Besonders alarmierend: etwa 625 Millionen der Passwörter tauchten erstmals in einer Datenliste auf und waren bislang unbekannt. Diese Dimension verdeutlicht die Dringlichkeit für Unternehmen und Privatpersonen, ihre digitalen Konten auf kompromittierte Zugangsdaten zu prüfen.

Die HIBP-Datenbank, die zuvor bereits Milliarden kompromittierter Datensätze enthielt, wuchs durch dieses Ereignis um rund 13 % auf über 17 Milliarden Einträge an (InfoQ). Die Veröffentlichung durch den australischen Sicherheitsexperten Troy Hunt dient als Warnsignal: Jeder­zeit können Datenlecks auftreten, deren Auswirkungen weit über bekannte Fälle hinausgehen. (Troy Hunt)

Was heißt das konkret für Unternehmen und Mitarbeitende?

• Wenn Ihre geschäftliche oder private E-Mail-Adresse in dieser Liste enthalten ist, besteht das Risiko, dass Zugangsdaten oder andere persönliche Daten kompromittiert sind.
• Dies eröffnet Angreifern Chancen für sogenannte Credential stuffing-Angriffe (Wiederverwendung abgegriffener Zugangsdaten auf anderen Systemen).
• Unternehmen sollten ihre Prozesse zur Überwachung und zum Management von Zugangsdaten, zur Multi-Faktor-Authentifizierung (MFA) und zur Sensibilisierung von Mitarbeitenden evaluieren und ggf. intensivieren.
• Mitarbeitende sollten kurzfristig ihre Passwörter ändern, idealerweise starke einzigartige Passwörter verwenden und MFA aktivieren.

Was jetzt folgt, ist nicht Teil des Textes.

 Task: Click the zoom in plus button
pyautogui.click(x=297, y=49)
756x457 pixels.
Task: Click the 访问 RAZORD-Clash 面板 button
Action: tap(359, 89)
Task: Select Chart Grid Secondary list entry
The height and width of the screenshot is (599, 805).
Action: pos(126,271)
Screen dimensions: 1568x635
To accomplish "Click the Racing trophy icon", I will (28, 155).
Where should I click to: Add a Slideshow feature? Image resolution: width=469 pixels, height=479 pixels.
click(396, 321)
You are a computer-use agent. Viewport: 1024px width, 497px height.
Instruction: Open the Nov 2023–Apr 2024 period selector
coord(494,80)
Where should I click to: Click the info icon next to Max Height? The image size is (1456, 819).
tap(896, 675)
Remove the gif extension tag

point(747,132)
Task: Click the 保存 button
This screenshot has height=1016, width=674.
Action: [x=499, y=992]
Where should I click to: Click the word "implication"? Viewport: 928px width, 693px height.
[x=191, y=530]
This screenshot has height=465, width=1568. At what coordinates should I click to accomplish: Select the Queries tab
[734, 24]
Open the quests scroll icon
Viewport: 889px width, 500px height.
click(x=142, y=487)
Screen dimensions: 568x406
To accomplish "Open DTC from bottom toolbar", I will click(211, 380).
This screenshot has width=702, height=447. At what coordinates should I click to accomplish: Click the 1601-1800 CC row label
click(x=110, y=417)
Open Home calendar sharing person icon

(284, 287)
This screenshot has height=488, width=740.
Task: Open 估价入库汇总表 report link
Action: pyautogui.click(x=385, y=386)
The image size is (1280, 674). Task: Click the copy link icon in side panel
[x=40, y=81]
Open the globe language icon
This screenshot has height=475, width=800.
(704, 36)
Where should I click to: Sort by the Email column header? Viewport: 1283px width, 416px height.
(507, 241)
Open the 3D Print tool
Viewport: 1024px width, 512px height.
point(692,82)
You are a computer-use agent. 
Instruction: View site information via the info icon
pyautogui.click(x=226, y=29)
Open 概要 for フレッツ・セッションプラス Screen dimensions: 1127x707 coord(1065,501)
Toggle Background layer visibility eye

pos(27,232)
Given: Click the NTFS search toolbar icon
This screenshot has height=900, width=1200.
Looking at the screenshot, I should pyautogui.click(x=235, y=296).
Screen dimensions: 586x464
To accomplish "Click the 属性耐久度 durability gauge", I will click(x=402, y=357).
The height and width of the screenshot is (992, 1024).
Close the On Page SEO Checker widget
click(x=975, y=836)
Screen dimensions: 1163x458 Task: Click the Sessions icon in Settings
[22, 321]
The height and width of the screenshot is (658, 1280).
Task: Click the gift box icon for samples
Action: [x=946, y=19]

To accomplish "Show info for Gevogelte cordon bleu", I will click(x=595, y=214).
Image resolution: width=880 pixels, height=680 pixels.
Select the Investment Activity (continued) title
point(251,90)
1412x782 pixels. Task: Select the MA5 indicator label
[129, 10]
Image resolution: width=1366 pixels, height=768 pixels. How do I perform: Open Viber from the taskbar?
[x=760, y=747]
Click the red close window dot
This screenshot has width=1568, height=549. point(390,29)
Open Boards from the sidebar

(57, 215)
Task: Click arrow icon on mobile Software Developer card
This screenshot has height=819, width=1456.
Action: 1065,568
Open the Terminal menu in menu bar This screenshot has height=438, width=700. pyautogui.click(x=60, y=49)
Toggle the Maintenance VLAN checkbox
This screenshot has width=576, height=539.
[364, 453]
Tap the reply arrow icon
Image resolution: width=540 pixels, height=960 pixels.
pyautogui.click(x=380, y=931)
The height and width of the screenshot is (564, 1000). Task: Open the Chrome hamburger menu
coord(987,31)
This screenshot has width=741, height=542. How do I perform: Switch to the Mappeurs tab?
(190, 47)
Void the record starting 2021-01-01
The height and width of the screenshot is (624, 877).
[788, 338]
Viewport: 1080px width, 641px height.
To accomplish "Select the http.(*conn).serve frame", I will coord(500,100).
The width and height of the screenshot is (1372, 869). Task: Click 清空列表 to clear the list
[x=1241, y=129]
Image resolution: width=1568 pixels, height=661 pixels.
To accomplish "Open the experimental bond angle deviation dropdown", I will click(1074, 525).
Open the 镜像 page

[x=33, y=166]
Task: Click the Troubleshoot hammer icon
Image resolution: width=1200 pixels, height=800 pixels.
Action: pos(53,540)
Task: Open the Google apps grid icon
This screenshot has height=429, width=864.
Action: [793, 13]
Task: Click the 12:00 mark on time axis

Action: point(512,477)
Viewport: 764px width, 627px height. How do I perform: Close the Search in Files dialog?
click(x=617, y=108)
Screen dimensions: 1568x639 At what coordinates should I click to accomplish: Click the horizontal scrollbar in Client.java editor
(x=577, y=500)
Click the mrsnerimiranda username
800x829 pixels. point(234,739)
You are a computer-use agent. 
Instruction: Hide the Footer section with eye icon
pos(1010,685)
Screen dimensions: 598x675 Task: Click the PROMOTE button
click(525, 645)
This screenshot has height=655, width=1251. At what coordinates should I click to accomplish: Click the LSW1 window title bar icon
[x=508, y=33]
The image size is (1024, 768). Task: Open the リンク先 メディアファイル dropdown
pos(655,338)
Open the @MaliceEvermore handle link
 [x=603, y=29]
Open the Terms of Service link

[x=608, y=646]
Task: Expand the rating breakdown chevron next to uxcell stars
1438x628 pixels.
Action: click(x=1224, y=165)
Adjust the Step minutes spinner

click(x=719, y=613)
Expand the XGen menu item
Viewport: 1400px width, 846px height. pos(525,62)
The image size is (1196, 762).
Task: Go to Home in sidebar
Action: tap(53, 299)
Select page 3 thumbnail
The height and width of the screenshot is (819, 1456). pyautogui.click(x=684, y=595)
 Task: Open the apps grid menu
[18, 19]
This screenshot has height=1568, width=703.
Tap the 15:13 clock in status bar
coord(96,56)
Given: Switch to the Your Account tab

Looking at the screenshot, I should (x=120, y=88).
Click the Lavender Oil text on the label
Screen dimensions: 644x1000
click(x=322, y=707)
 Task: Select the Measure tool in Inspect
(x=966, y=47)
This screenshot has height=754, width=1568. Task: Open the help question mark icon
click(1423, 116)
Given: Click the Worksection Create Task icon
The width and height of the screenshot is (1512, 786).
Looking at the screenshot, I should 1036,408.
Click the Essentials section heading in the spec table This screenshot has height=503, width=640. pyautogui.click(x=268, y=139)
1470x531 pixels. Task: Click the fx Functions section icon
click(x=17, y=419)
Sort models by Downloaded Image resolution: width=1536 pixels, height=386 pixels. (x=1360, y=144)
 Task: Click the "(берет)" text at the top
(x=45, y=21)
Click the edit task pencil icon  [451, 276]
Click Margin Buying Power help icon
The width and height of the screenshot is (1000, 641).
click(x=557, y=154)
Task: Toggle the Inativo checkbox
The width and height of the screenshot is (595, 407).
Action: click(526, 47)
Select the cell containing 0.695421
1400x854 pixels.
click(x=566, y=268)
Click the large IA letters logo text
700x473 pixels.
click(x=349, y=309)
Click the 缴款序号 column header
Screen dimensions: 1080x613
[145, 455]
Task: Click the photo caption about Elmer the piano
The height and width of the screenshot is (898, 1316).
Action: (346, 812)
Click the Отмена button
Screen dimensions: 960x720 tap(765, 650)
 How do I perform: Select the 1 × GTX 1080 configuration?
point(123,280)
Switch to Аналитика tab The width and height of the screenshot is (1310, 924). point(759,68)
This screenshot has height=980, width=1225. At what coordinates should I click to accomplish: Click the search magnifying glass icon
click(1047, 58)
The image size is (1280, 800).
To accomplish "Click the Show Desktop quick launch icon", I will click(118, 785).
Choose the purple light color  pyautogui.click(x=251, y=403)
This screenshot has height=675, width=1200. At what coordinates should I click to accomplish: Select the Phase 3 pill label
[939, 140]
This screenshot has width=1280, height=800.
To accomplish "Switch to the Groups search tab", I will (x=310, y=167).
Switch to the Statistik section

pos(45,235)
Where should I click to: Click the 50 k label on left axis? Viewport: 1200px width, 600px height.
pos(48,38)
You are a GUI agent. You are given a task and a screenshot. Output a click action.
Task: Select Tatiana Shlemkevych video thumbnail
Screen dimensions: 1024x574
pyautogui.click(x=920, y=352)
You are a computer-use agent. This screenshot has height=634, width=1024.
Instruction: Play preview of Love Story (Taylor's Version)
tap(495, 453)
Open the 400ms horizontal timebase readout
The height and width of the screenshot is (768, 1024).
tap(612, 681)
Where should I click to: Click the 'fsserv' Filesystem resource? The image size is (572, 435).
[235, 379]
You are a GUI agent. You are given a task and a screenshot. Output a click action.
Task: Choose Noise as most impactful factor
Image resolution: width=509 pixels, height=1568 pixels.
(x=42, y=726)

Empfohlene Prüf- und Monitoring-Portale

Im Folgenden finden Sie eine nicht abschließende Auswahl von Websites, über die sowohl Privatpersonen als auch Unternehmen prüfen können, ob E-Mail-Adressen oder Zugangsdaten in bekannten Datenlecks enthalten sind:

1. „Have I Been Pwned“ (HIBP) – https://haveibeenpwned.com – das führende Portal zur Überprüfung von E-Mail-Adressen auf Datenlecks. (Have I Been Pwned)
2. Avast Hack Check – kostenloser Dienst zur Überprüfung, ob E-Mail und Passwort durch Leaks kompromittiert wurden. (avast.com)
3. Norton Data Breach Checker – prüft E-Mail-Adressen auf bekannte Leaks, bietet zusätzliche Identitätsschutz-Services. (uk.norton.com)
4. F‑Secure Identity Theft Checker – scannt, ob private Daten in bekannten Lecks erscheinen; keine Speicherung der geprüften E-Mail-Adresse. (f-secure.com)
5. Surfshark Data Leak Checker – kostenloser Leak-Check-Service für E-Mail, Kreditkarten oder Ausweisdaten. (Surfshark)
6. RoboForm Data Breach Checker – bietet Dark-Web-Scan inklusive Alert-Funktion für kompromittierte E-Mail-Konten. (roboform.com)
7. Mozilla Monitor – unterstützt Gratis-Checks und Benachrichtigungen, wenn Daten in Lecks gefunden werden. (Mozilla Monitor)
8. DataBreach.com – Suchfunktion für E-Mail-Adressen zur Ermittlung von Datenleck-Involvierung. (databreach.com)
9. HPI – Hasso-Plattner-Institut – HPI Identity Leak Checker: https://sec.hpi.de/ilc/search?lang=de

Fazit und Empfehlung

Die Enthüllung von fast 2 Milliarden E-Mail-Adressen in einem einzigen Leak zeigt deutlich, dass keine Organisation und keine Person völlig ausgenommen ist. Unternehmen sollten diese Entwicklung als Anlass nehmen, systematisch ihre Sicherheits-, Zugangs- und Monitoring-Prozesse auf den Prüfstand zu stellen. Die genannten Portale bieten schnelle und kostenfreie Einstiegsmöglichkeiten zur Risikoüberprüfung – jedoch ersetzen sie nicht die Notwendigkeit einer ganzheitlichen Strategie zur Zugangsdaten-Sicherheit und Cyber-Resilienz.